Identity verification is not stagnant, and it doesn’t stop at onboarding. The prevalence of sophisticated synthetic identity fraud (SIF) requires financial institutions to monitor account-holders for risk signals indicative of SIF continually. The value of account-opening data and continual identity monitoring is just not about stopping bad actors; it is about de-risking accounts earlier in the customer lifecycle to offer new products sooner and drive revenue growth rather than waiting for additional maturation.
Financial institutions have a prime responsibility to step in, provide support and become that trusted resource because the outcome of that event will alter the customer’s mindset. Additionally, it’s not difficult for a customer to switch to a competitor bank, fintech or emerging player, so preventing customer attrition is vital, especially given the expansion of the FI’s competitive landscape today.
Financial institutions must also establish customer relationships earlier; younger generations are experiencing life changes and addressing financial milestones, like car and home loans and investments. As a result, organizations are looking to start relationships early, build upon them and grow alongside their customers as trusted partners.

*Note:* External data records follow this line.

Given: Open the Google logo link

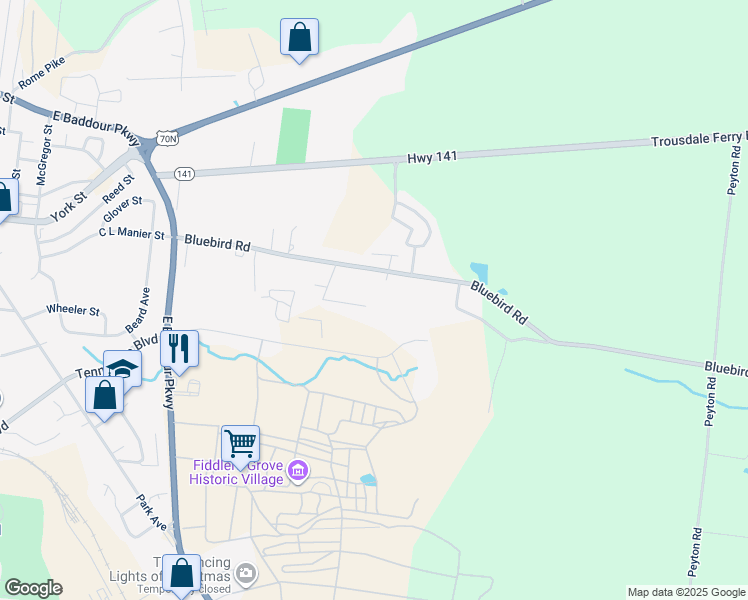Looking at the screenshot, I should click(x=33, y=588).

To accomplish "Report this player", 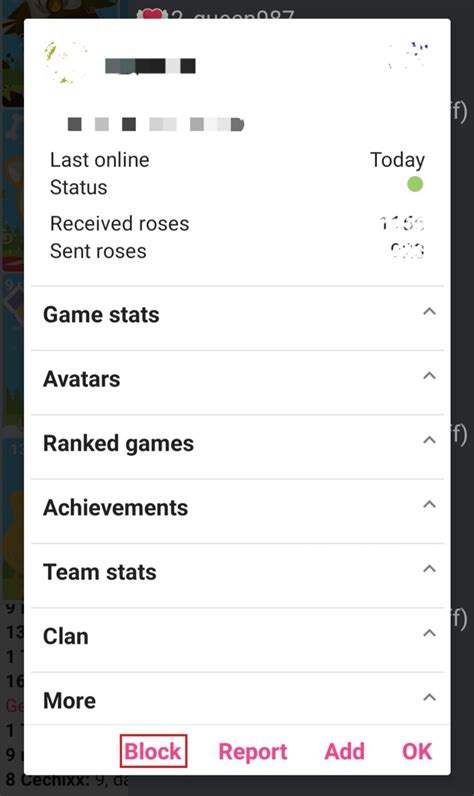I will tap(253, 752).
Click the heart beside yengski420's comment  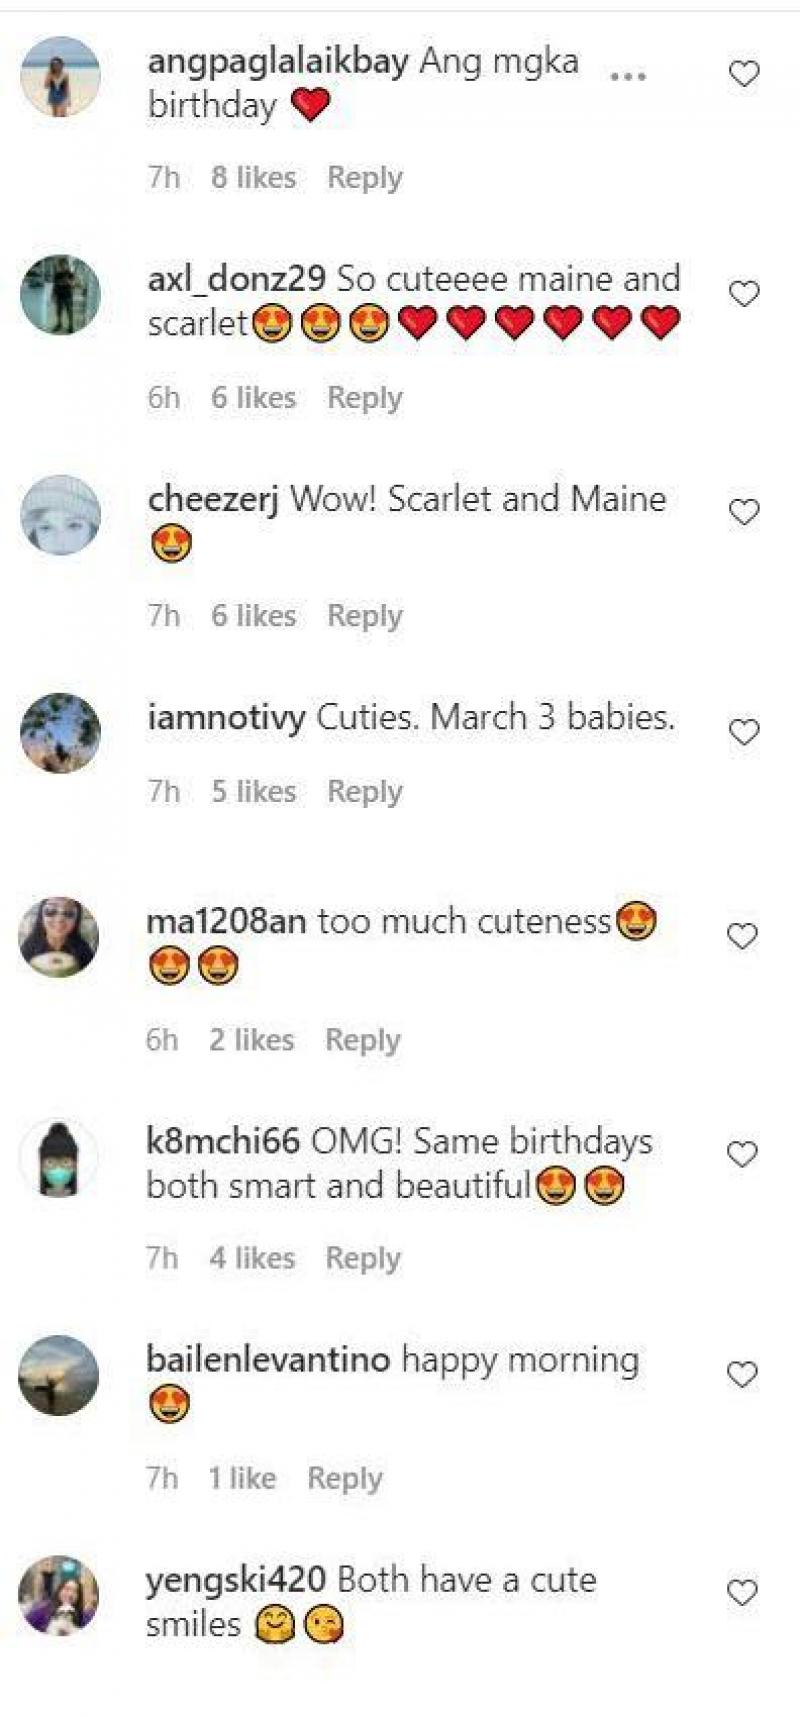(742, 1592)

Impact of Fraud on CX That Leads to Attrition
Victims of identity fraud are three times more likely to leave their primary financial institution (PFI) when they feel that their fraud issue was not resolved by their bank, according again to the Javelin study linked above. Customers depend on their primary financial institution to protect their identity and their assets from theft and fraud. So, when a fraud event does happen, even if the financial institution isn’t at fault, customers are 31 percent more likely to leave the institution.
There’s a significant amount of compromised data that’s stolen via phishing scams and social engineering, in addition to being purchased on the dark web. Data breaches and various scam tactics are all available to buy on the digital underground. Information that resides outside traditionally acknowledged personally identifiable information (PII), such as date of birth and Social Security numbers, is being targeted and used to steal identities and perpetrate fraud. Information such as passwords, email addresses and mobile phone numbers are now increasingly vulnerable to criminals and fraudsters.
Cybercriminals constantly adjust their tactics, and a single negative experience can mean an entire transfer of all the products that a customer has at a financial institution. Therefore, financial institutions must proactively detect and prevent fraud and reduce attrition; improving CX directly impacts the organization’s bottom line. AI- and cloud-driven adaptive intelligence platforms can provide the insight into data, analytics, decisioning and operations that financial institutions need to emerge as fraud fighters.
These tools can help FIs reduce the emotional toll of fraud on customers and elevate their experiences, paving the way for new revenue-generating opportunities for financial institutions.